> [PROBLEM TO WORK ON] Rewrite every line in the part that opens with the line containing "Image resolution: width=894" and closes with the line containing "click(333, 120)", requests included. Multiply each coordinate in the answers by 0.85 and round it to a whole number, rounding halves up, but leave all numbers in the requests unchanged.

[Start]

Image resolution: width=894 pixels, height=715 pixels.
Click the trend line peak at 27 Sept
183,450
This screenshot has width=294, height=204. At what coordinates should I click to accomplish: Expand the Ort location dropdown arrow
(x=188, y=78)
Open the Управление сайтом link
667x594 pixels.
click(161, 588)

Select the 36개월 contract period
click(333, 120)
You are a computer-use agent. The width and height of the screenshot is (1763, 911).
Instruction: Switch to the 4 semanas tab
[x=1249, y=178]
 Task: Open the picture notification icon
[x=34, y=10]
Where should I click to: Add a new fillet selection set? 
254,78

[End]
[Start]

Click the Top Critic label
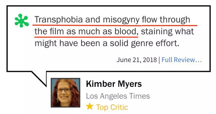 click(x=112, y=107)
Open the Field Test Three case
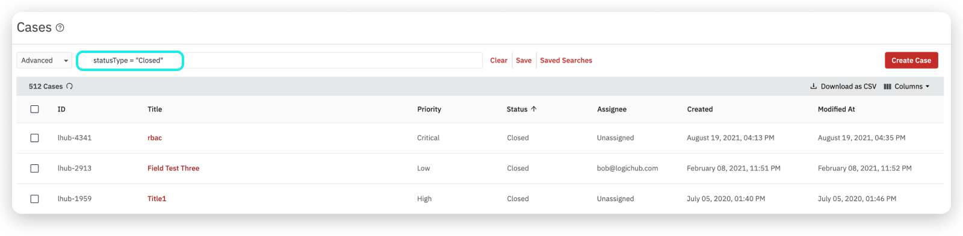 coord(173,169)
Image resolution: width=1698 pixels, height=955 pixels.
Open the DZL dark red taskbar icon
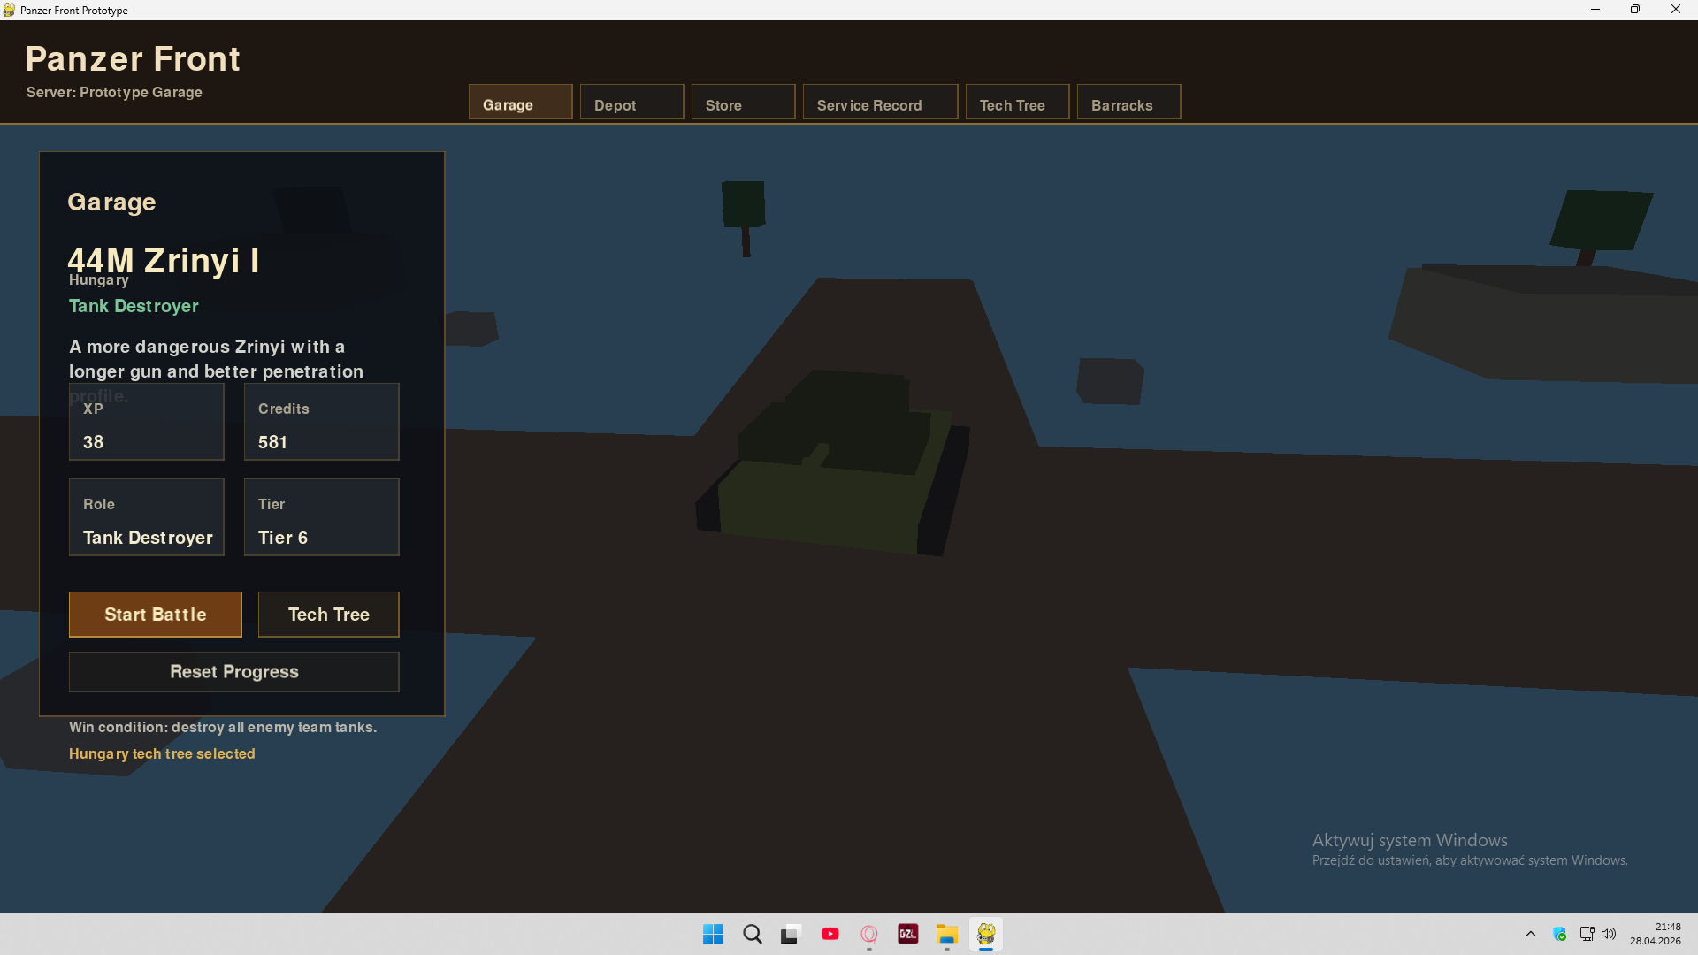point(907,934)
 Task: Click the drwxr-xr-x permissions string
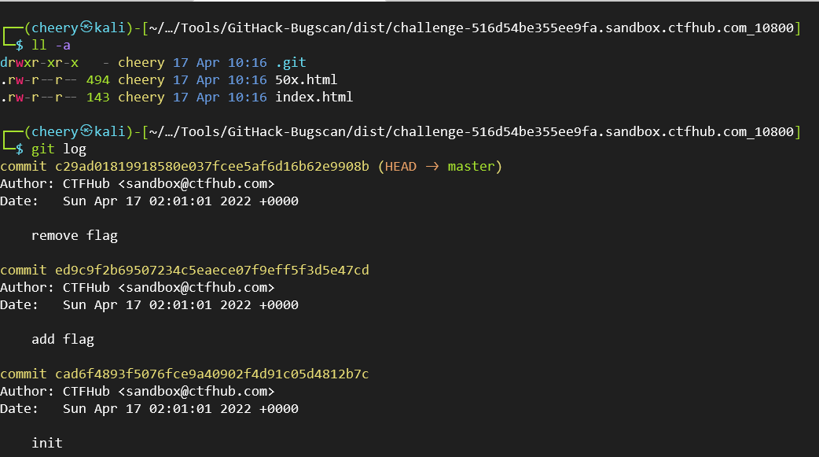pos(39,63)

[End]
[Start]

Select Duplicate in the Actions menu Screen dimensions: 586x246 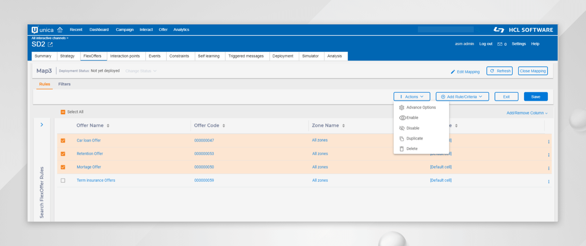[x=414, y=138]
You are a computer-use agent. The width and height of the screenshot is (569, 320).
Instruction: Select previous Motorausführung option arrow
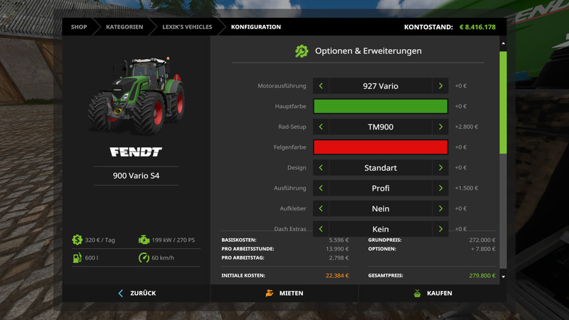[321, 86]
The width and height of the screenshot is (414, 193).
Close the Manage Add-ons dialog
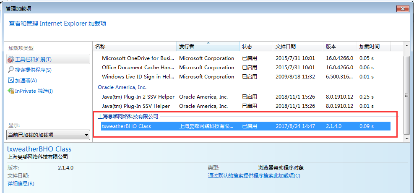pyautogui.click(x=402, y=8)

[End]

> [RESULT]
Image resolution: width=894 pixels, height=715 pixels.
Click the trend line peak at 27 Sept
156,383
This screenshot has width=294, height=204. At what coordinates should I click to accomplish: Expand the Ort location dropdown arrow
(x=160, y=66)
Open the Управление сайтом link
667x594 pixels.
click(137, 500)

Select the 36개월 contract period
click(283, 102)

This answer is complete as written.